Supporters of U.S. President Donald Trump protest outside the U.S. Capitol on January 6, 2021, in Washington, D.C. Demonstrators breached security and entered the Capitol as Congress debated the 2020 presidential election Electoral Vote Certification.
Supporters of U.S. President Donald Trump protest outside the U.S. Capitol on January 6, 2021, in Washington, D.C. Demonstrators breached security and entered the Capitol as Congress debated the 2020 presidential election Electoral Vote Certification. | ALEX EDELMAN/AFP via Getty Images

For the vast majority of conservative Christian voters, the events of January 6, 2021, were truly shocking. But they had nothing to do with us personally. We didn’t storm the Capitol. We didn’t threaten the security of our nation’s governing officials.

On the contrary, we were in our homes or at work, watching the news like everyone else, as horrified as others by the events of the day.

As for the tens of thousands who descended on D.C., the great majority of them were there to pray for a righteous outcome to the elections.

Prayer, not rioting, was their goal. (If not prayer, then simply solidarity.)

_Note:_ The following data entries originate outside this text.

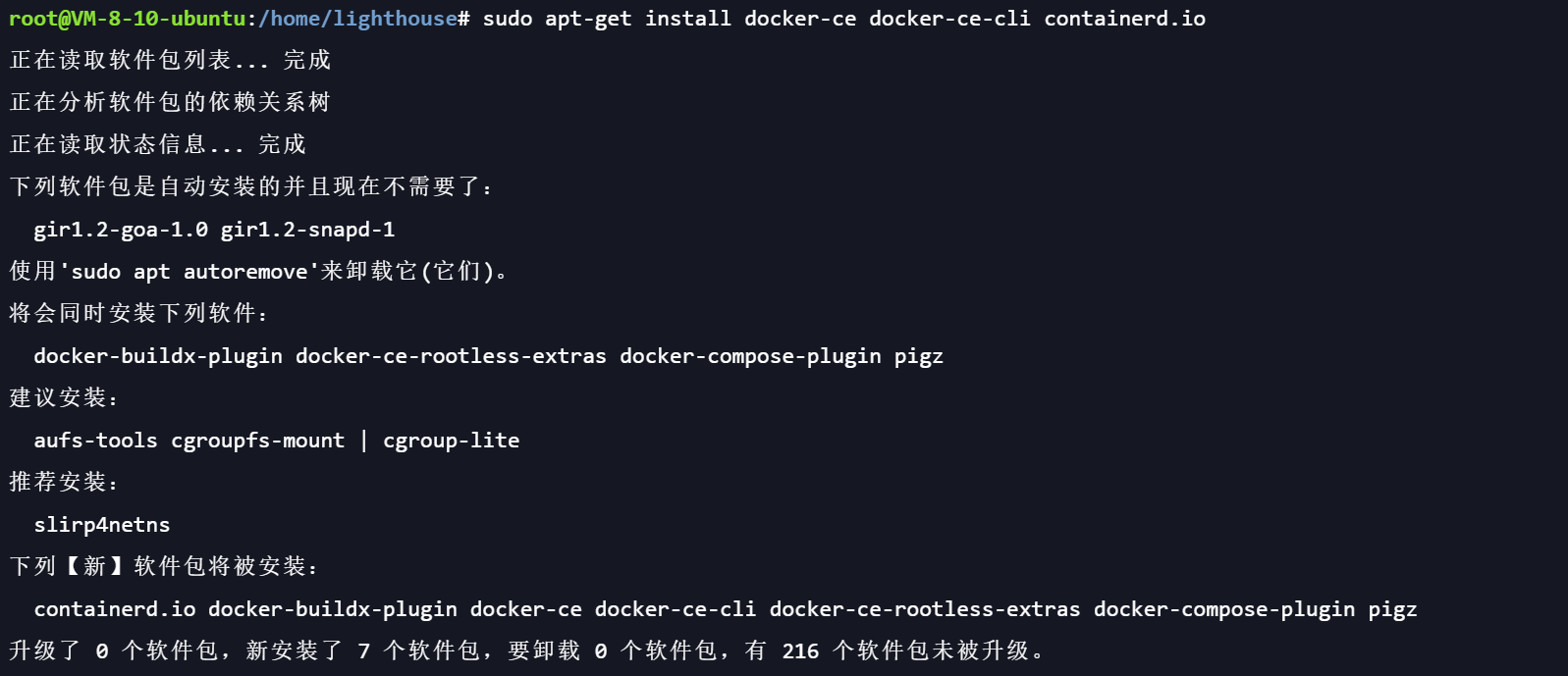
Task: Click the root@VM-8-10-ubuntu prompt text
Action: (127, 19)
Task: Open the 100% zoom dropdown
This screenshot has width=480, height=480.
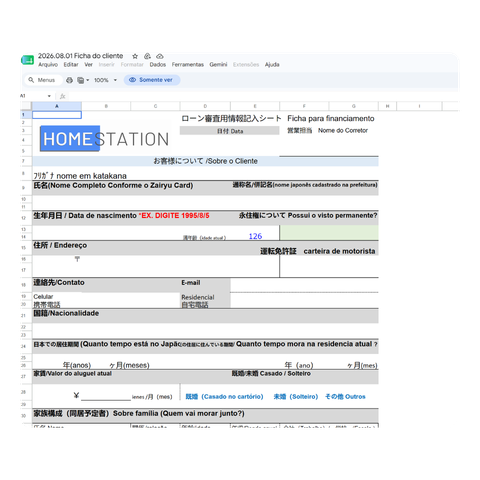Action: (x=106, y=80)
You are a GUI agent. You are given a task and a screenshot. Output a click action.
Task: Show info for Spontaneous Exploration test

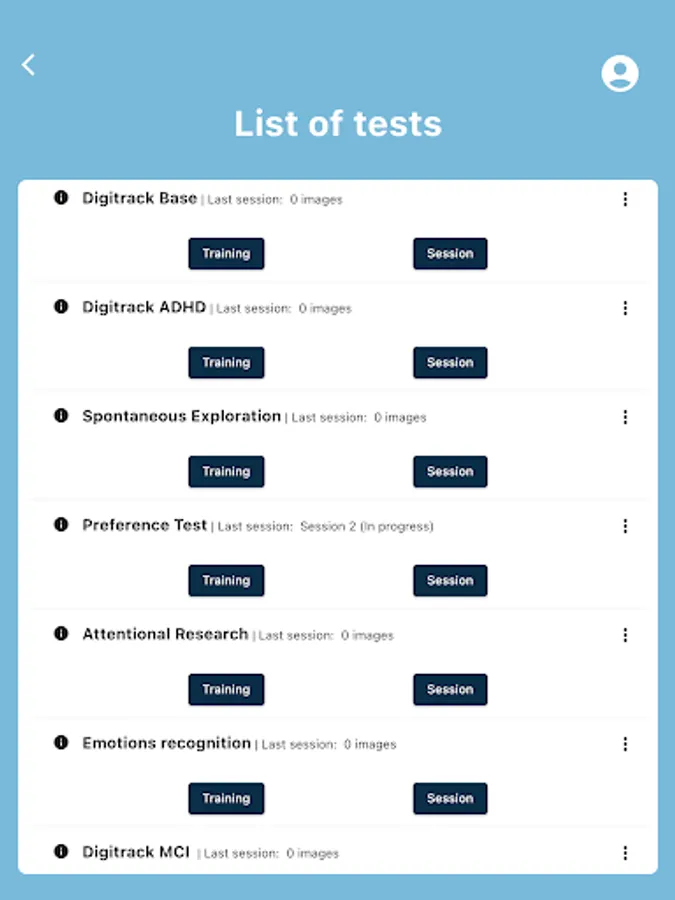point(61,416)
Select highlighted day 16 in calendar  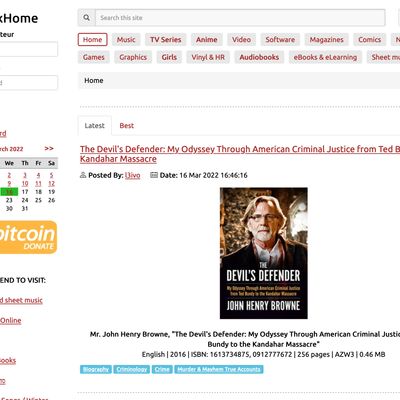click(9, 192)
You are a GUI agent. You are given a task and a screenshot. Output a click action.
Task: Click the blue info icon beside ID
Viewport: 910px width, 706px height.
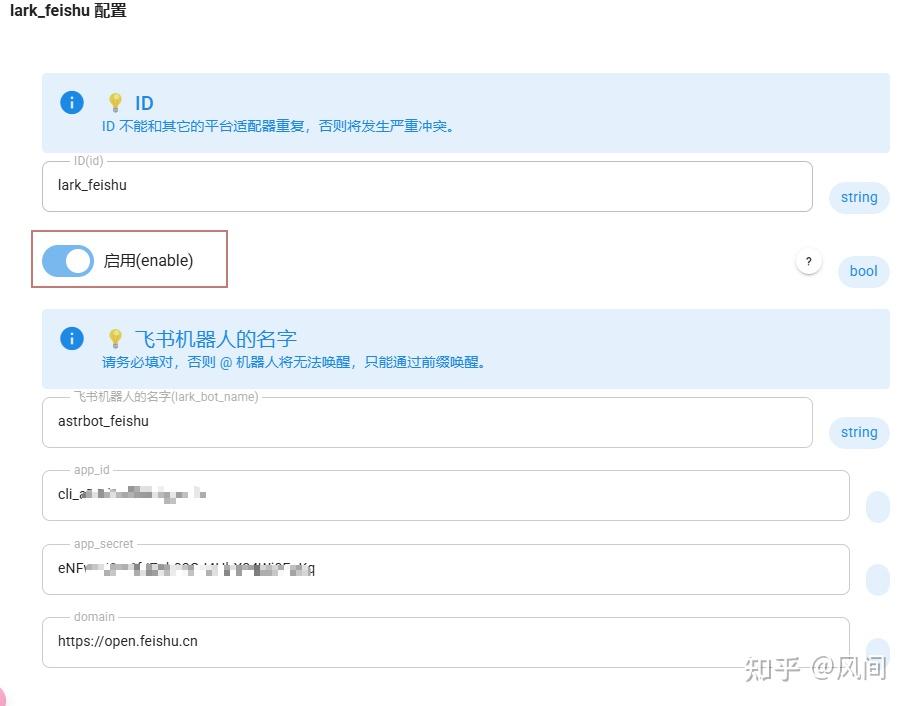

As for the fringe groups that came ready for battle, such as the Black Robed Regiment or the Oath Keepers, they were not us.

They may have used similar language to us at times, talking about revival and the need to bring America back to God. But their mindset and methods were far different than ours.

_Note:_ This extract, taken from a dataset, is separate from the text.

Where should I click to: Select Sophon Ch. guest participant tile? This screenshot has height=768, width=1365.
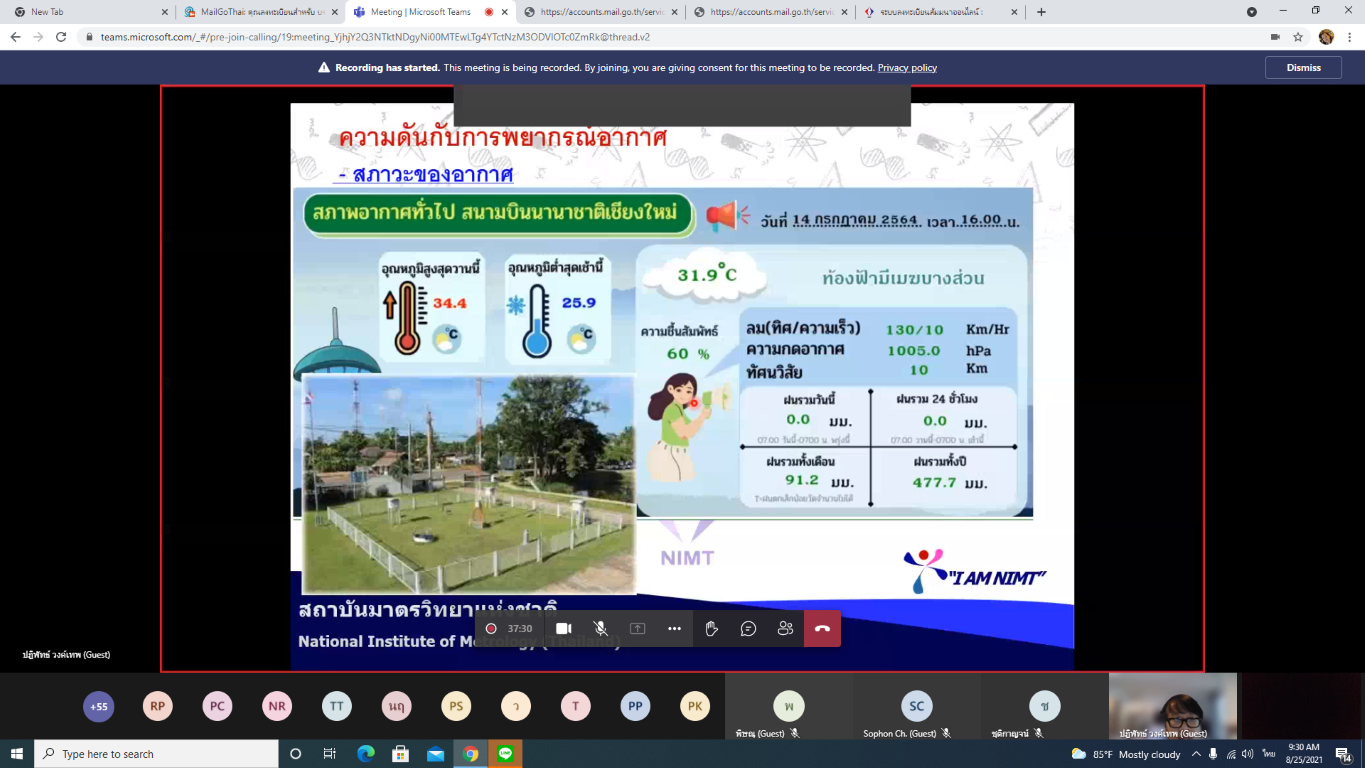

And as we heard more about their ideology and goals at DC events like the Jericho March and Stop the Steal rallies of December 2020, we were shocked.

As a ministry leader related to me regarding Bill Cook, founder of the Black Robed Regiment, “he sent me a text January 4th bragging about what was going to take place on January 6th. I was alarmed and stopped inviting him to my meetings.”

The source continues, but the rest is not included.